DATA SECTION:
________________________

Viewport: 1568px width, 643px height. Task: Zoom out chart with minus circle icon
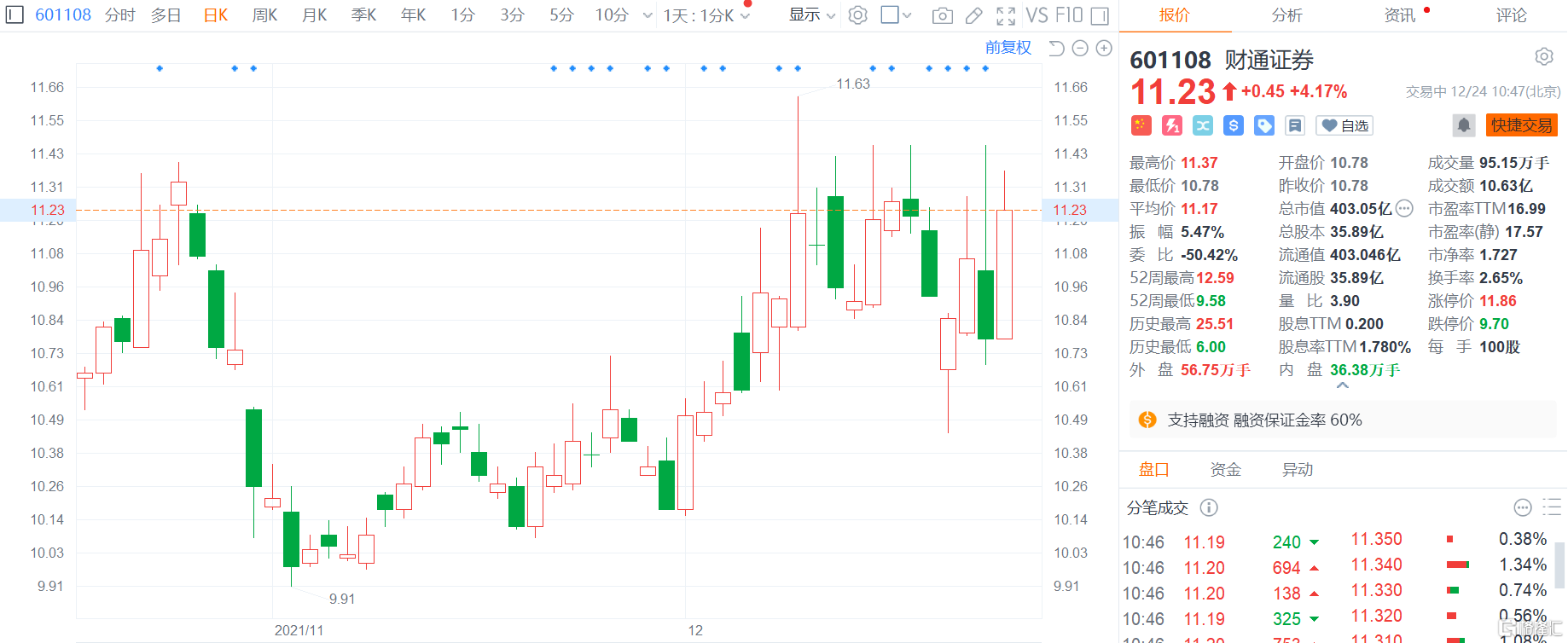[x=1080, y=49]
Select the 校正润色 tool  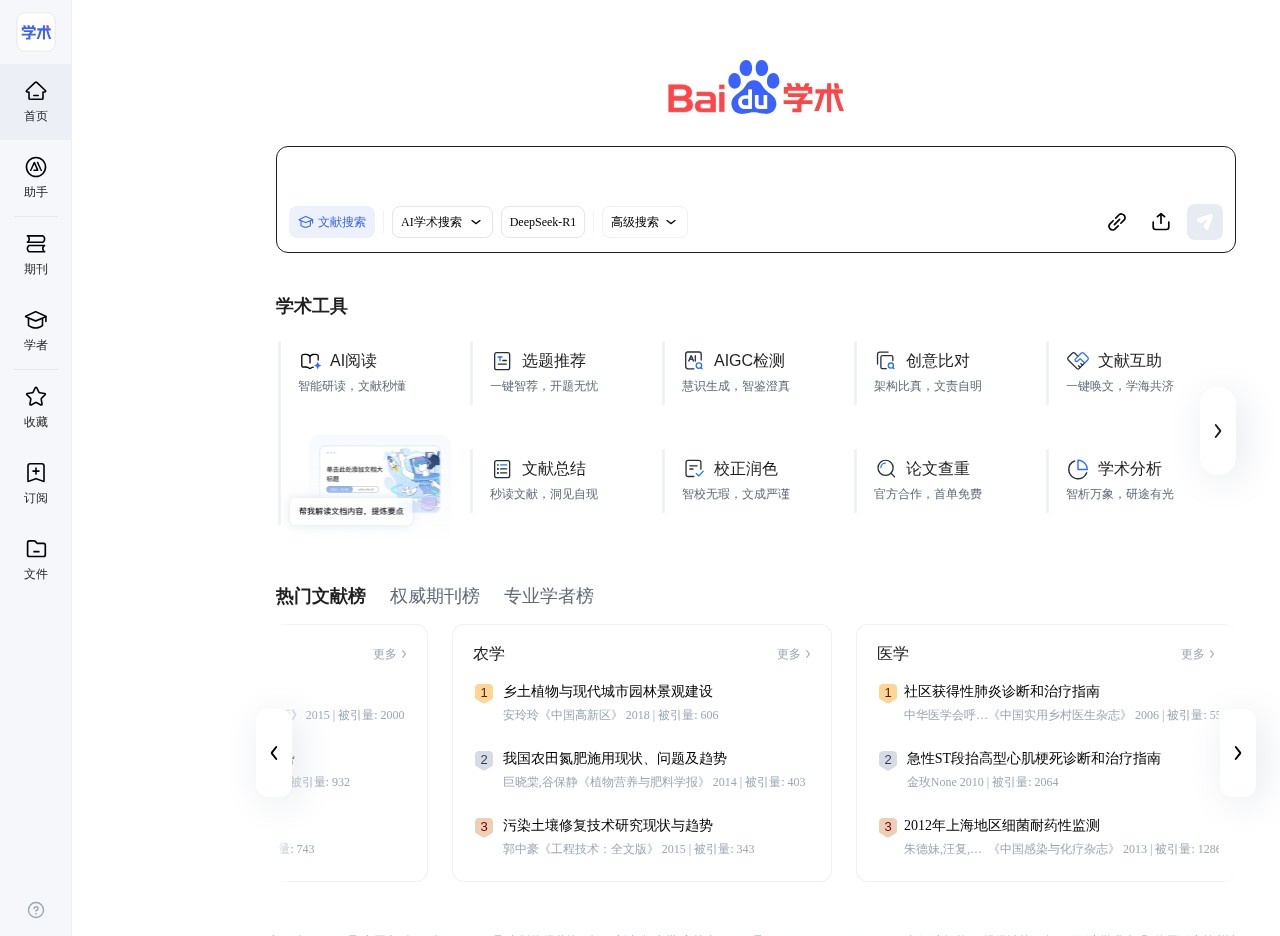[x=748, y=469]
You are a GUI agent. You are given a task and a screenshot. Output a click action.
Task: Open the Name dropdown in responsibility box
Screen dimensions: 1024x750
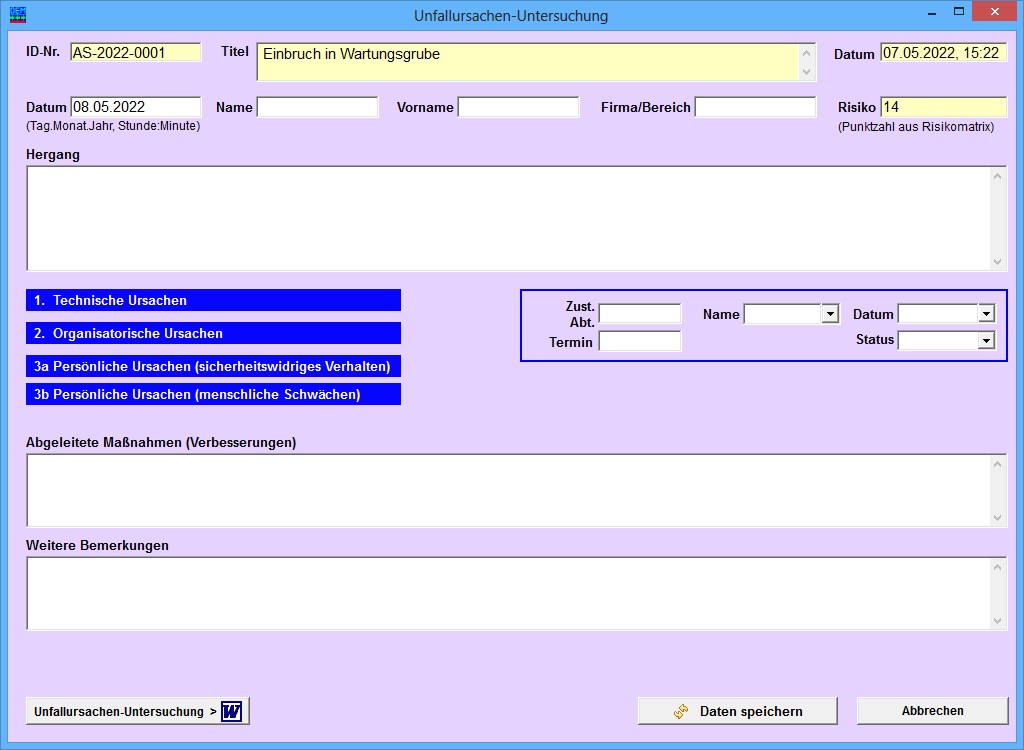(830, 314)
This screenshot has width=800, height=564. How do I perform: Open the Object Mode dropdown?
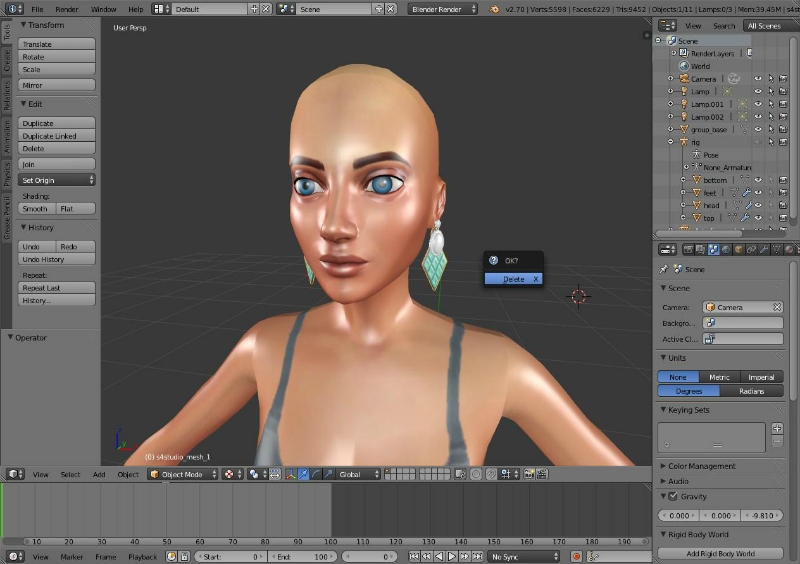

________________________

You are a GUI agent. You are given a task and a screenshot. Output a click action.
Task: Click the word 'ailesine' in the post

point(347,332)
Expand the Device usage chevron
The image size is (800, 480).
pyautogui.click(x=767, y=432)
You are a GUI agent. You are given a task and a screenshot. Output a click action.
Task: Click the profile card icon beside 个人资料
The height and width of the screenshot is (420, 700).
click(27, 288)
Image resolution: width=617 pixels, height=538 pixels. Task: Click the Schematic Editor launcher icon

________________________

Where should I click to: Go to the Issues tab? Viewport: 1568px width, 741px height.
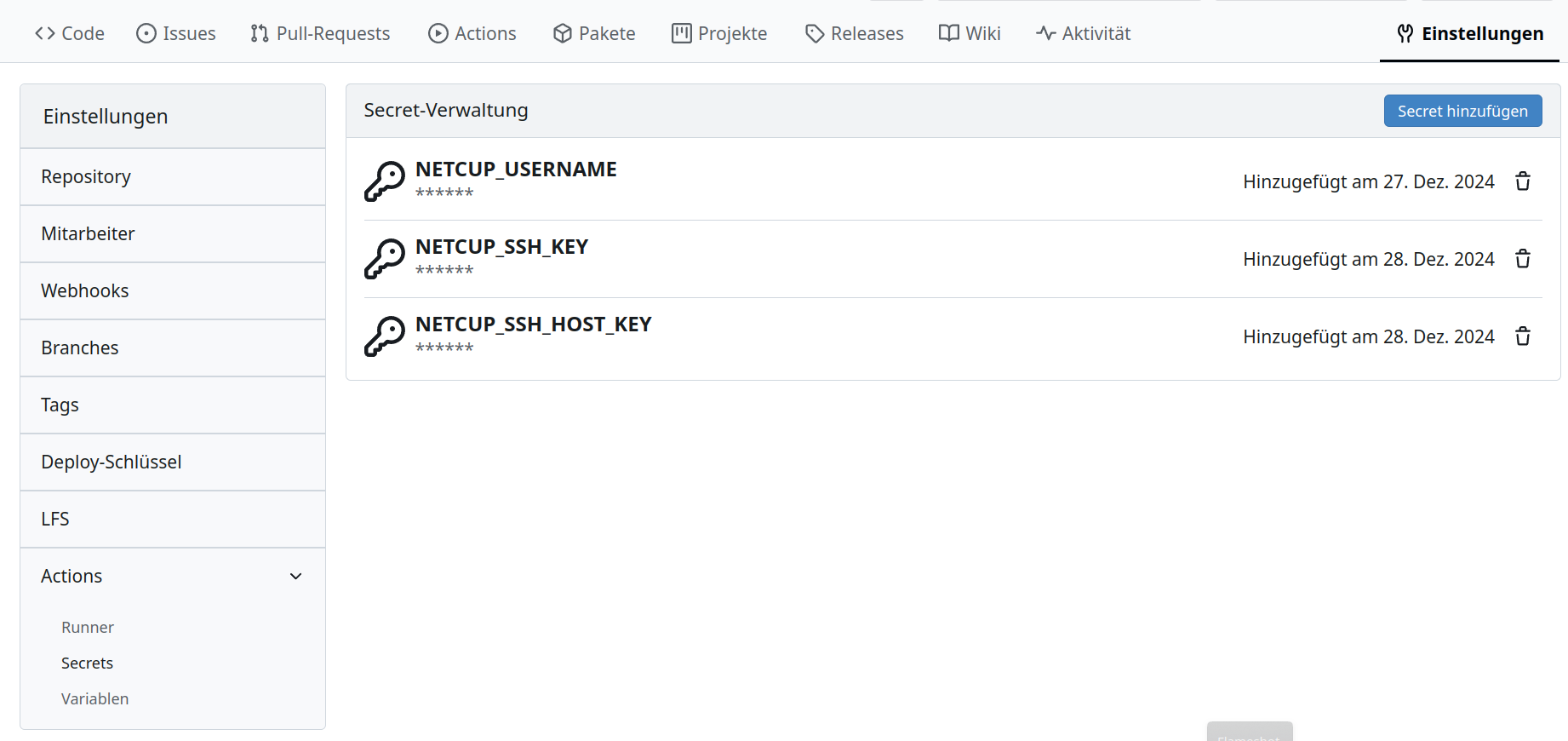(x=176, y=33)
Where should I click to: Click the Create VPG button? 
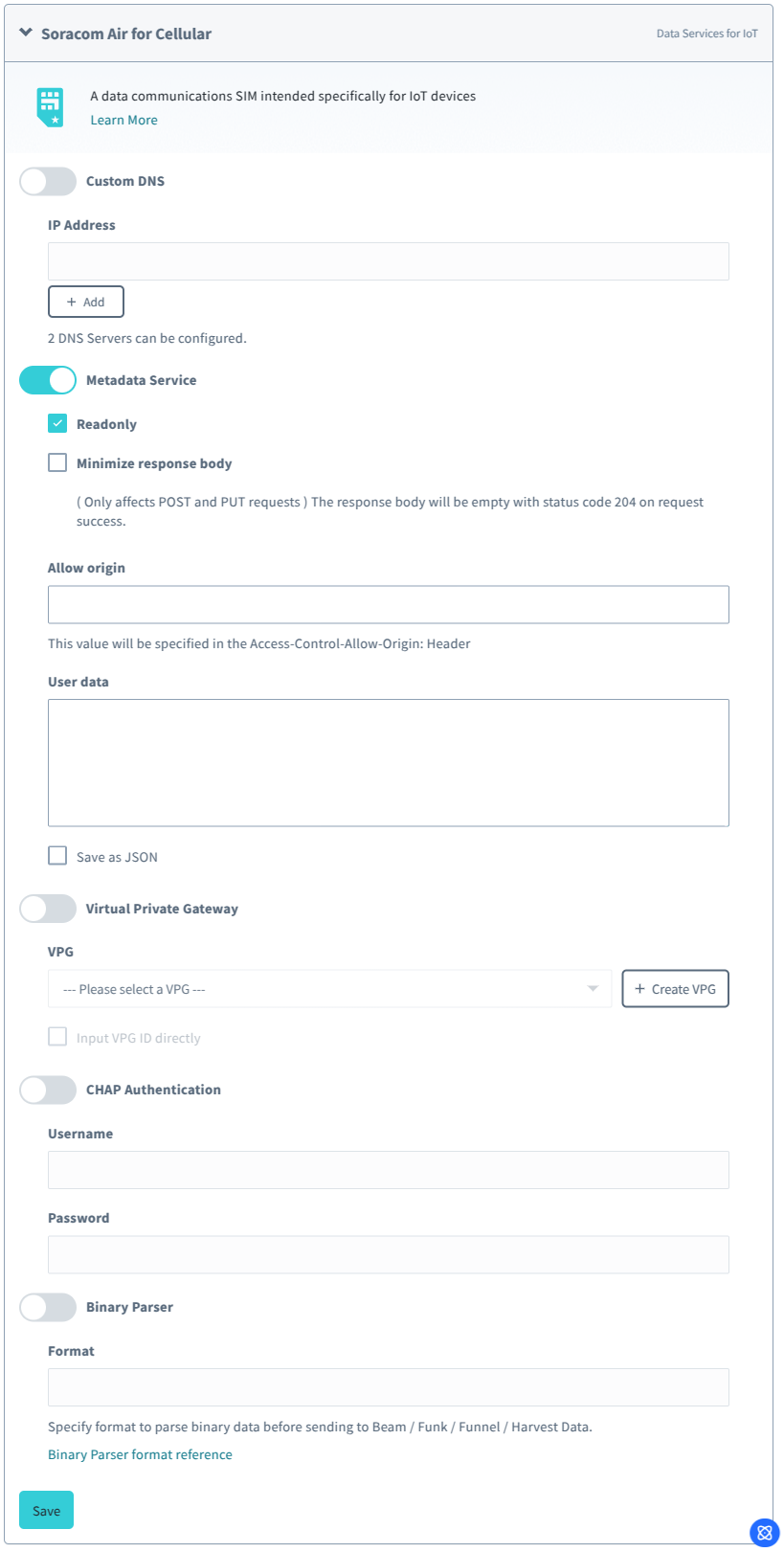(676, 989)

________________________

YOUR TASK:
As you read the records above, find each line that contains "dropdown" and copy it.

SOLUTION FOR THIS EXERCISE:
Task: Open the Name dropdown in responsibility box
This screenshot has width=800, height=564. How do I perform: Open the Object Mode dropdown?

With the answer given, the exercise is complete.